A few weeks ago the NY Times firehose feed broke.
I emailed with a friend at the Times, and we were able to get it working again. But the new version of the firehose is a mere trickle compared to the former raging torrent.
This put me in a bad place because I depend on a gush of NYT headlines in my river. I could subscribe to all the feeds I could find, but that means that I’d get duplicate stories because the Times, like other pubs, runs many stories in multiple feeds.
I’ve always been thinking about doing a heuristic to fix this. I’d keep track of the titles that had already appeared in a river and skip duplicates. Last night during the Giants game I gave it a shot, and it worked.
I wrote the change up in this worknote.
I added a huge number of feeds to the NYT river. And it’s starting to feel good again. I wanted to share this as a possible best-practice for other aggregator developers.

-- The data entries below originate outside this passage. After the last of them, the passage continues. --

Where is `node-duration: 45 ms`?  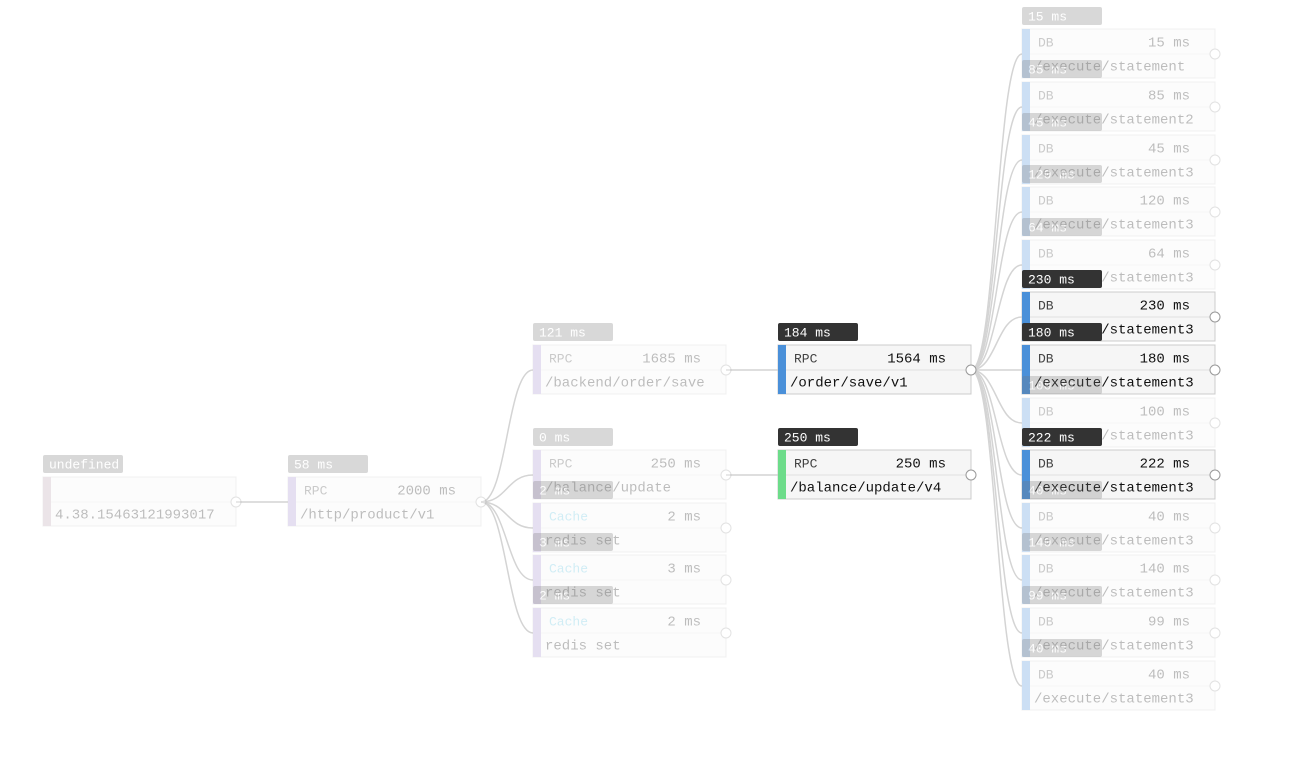
node-duration: 45 ms is located at coordinates (1169, 150).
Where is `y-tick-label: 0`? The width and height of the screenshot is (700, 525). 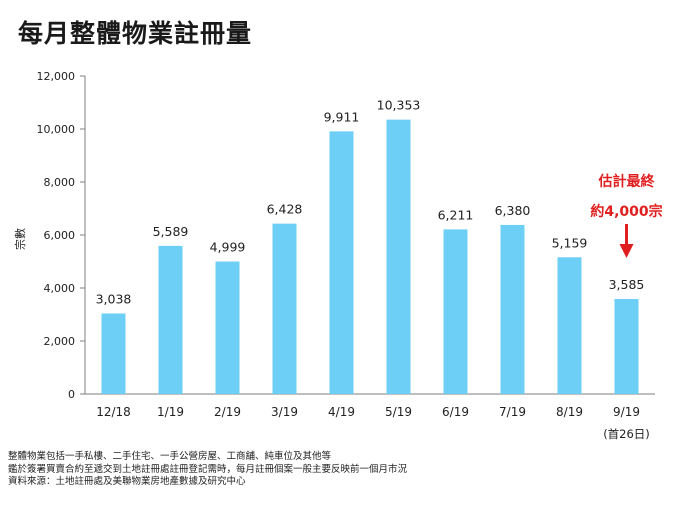 y-tick-label: 0 is located at coordinates (72, 394).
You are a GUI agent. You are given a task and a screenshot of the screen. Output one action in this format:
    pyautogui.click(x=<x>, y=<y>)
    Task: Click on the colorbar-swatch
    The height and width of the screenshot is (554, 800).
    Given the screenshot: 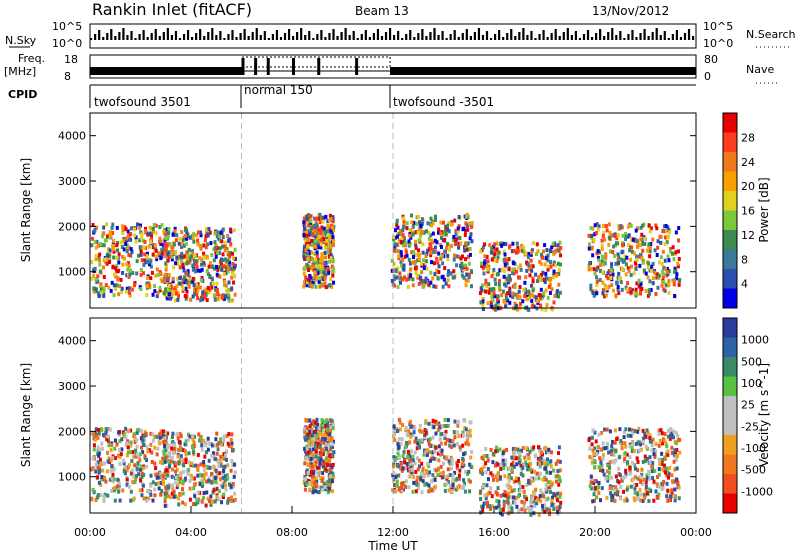 What is the action you would take?
    pyautogui.click(x=730, y=504)
    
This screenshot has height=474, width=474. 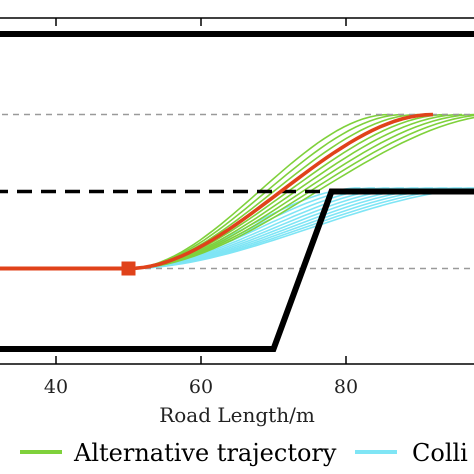 I want to click on x-tick-label-80: 80, so click(x=346, y=387).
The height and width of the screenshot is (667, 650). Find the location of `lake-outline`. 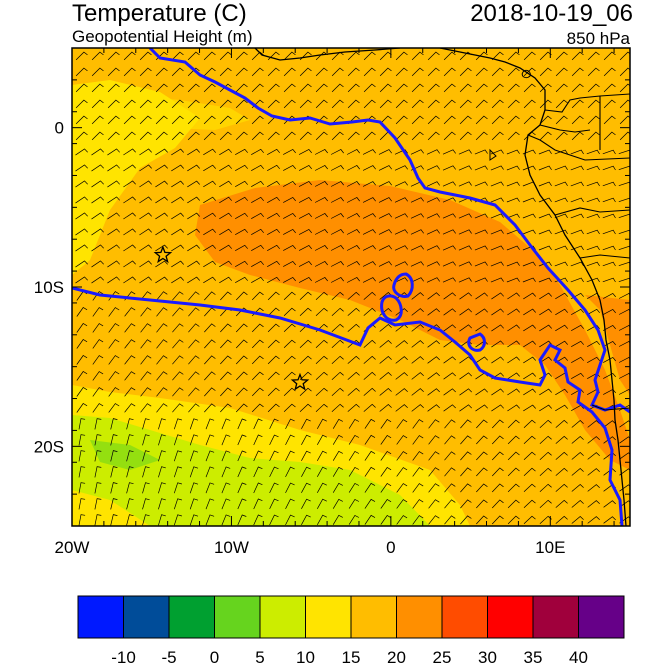

lake-outline is located at coordinates (493, 154).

- After running for a few hours — success. The NYT river is back to its rich flow, at a time when there’s lots going on — the presidential election and a hurricane. And there aren’t any duplicates. All is good. 🙂
- It’s been a while since I really looked at the NYT river. They write such good descriptions. You have a pretty good idea what the article is about even without clicking. Much more useful than getting full text. Because I get a breadth of the news, and the experience is created by editors who know what they’re doing.